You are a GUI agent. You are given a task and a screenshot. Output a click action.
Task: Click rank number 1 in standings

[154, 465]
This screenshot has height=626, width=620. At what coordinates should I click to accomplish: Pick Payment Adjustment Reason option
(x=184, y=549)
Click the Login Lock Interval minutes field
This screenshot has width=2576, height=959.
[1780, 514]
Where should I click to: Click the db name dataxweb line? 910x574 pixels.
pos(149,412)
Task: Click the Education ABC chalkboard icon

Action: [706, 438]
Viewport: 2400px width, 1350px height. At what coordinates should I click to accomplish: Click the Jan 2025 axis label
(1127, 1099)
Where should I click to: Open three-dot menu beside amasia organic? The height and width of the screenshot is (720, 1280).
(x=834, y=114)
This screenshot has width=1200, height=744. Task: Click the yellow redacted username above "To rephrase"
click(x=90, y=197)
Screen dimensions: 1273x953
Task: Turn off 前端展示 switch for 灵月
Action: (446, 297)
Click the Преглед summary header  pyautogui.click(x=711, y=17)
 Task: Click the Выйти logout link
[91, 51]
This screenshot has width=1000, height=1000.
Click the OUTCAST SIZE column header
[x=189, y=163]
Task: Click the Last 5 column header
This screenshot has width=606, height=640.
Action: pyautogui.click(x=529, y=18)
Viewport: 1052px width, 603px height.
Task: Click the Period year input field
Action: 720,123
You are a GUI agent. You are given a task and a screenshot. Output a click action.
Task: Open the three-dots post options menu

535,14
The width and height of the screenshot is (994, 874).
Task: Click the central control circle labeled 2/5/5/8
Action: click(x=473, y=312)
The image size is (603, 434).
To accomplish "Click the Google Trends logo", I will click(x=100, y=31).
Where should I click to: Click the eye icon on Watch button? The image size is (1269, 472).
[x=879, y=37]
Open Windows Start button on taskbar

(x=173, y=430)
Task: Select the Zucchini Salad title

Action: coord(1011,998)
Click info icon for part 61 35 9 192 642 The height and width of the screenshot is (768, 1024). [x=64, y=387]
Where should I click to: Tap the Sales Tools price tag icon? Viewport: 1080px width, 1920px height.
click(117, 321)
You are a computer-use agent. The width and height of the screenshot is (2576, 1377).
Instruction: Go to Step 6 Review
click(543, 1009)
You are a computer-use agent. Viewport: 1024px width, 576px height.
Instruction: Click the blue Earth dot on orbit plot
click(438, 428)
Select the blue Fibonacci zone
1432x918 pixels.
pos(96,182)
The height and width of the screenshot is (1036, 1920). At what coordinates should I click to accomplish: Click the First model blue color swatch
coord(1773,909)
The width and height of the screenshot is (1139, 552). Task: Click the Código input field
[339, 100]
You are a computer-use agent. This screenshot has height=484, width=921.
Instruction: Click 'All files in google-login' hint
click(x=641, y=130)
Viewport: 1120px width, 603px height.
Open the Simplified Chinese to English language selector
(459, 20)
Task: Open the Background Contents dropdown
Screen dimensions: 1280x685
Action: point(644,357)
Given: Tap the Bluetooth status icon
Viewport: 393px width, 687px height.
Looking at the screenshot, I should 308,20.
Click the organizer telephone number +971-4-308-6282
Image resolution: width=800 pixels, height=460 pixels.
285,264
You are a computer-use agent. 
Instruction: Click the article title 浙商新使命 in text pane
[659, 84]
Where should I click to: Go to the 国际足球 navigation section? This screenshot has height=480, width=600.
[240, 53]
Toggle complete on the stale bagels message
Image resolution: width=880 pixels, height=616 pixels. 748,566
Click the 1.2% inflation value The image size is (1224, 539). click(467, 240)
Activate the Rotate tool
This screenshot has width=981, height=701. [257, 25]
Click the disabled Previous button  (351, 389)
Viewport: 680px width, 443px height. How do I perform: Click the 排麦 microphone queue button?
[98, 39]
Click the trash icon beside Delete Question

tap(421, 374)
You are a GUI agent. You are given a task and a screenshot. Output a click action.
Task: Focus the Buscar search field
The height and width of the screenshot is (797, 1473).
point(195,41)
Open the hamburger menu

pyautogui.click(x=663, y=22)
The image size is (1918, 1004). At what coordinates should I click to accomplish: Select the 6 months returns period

EXERCISE:
Here the answer is the exact run of lines above, from the line with "Toggle complete on the stale bagels message" down to the last, and nothing else.

SOLUTION TO THIS PROBLEM:
Toggle complete on the stale bagels message
Image resolution: width=880 pixels, height=616 pixels. 748,566
Click the 1.2% inflation value The image size is (1224, 539). click(467, 240)
Activate the Rotate tool
This screenshot has width=981, height=701. [257, 25]
Click the disabled Previous button  (351, 389)
Viewport: 680px width, 443px height. How do I perform: Click the 排麦 microphone queue button?
[98, 39]
Click the trash icon beside Delete Question

tap(421, 374)
You are a GUI agent. You are given a task and a screenshot. Output a click action.
Task: Focus the Buscar search field
The height and width of the screenshot is (797, 1473).
point(195,41)
Open the hamburger menu

pyautogui.click(x=663, y=22)
The image size is (1918, 1004). At what coordinates should I click to accomplish: Select the 6 months returns period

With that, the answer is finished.